▸ STATED GOAL
Transcribe the following records verbatim, beginning at the line that contains "Screen dimensions: 750x536" and stopping after the line that contains "Open the Privacy".

[Start GIVEN RECORDS]

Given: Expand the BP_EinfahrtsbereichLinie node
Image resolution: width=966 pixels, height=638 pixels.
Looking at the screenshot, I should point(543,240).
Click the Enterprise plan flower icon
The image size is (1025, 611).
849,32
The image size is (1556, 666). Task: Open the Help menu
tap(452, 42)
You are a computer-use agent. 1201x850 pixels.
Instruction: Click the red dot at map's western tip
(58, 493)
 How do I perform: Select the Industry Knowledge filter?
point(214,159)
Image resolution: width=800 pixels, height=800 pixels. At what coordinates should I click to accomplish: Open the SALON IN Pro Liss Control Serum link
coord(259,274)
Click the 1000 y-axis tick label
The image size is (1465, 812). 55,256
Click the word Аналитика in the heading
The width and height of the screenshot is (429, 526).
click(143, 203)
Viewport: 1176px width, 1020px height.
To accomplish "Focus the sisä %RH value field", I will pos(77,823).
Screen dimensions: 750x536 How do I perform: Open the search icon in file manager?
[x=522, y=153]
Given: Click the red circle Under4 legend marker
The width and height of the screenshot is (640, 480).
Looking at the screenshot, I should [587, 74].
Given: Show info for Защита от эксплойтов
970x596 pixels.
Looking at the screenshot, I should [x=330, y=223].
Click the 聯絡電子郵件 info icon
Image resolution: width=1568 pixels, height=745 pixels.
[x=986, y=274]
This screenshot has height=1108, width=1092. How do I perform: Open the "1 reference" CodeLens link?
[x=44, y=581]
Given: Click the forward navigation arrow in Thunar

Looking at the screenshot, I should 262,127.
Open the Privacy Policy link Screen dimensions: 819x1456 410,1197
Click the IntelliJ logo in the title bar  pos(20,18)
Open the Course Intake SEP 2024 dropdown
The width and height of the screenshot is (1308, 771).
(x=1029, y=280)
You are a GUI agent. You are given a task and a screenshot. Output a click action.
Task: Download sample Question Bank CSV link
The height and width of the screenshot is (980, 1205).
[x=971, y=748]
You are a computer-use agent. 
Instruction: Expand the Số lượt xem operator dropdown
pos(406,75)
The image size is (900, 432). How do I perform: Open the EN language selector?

[End GIVEN RECORDS]

▸ WRITTEN RESPONSE
Screen dimensions: 750x536 How do I perform: Open the search icon in file manager?
[x=522, y=153]
Given: Click the red circle Under4 legend marker
The width and height of the screenshot is (640, 480).
Looking at the screenshot, I should [587, 74].
Given: Show info for Защита от эксплойтов
970x596 pixels.
Looking at the screenshot, I should [x=330, y=223].
Click the 聯絡電子郵件 info icon
Image resolution: width=1568 pixels, height=745 pixels.
[x=986, y=274]
This screenshot has height=1108, width=1092. How do I perform: Open the "1 reference" CodeLens link?
[x=44, y=581]
Given: Click the forward navigation arrow in Thunar

Looking at the screenshot, I should 262,127.
Open the Privacy Policy link Screen dimensions: 819x1456 410,1197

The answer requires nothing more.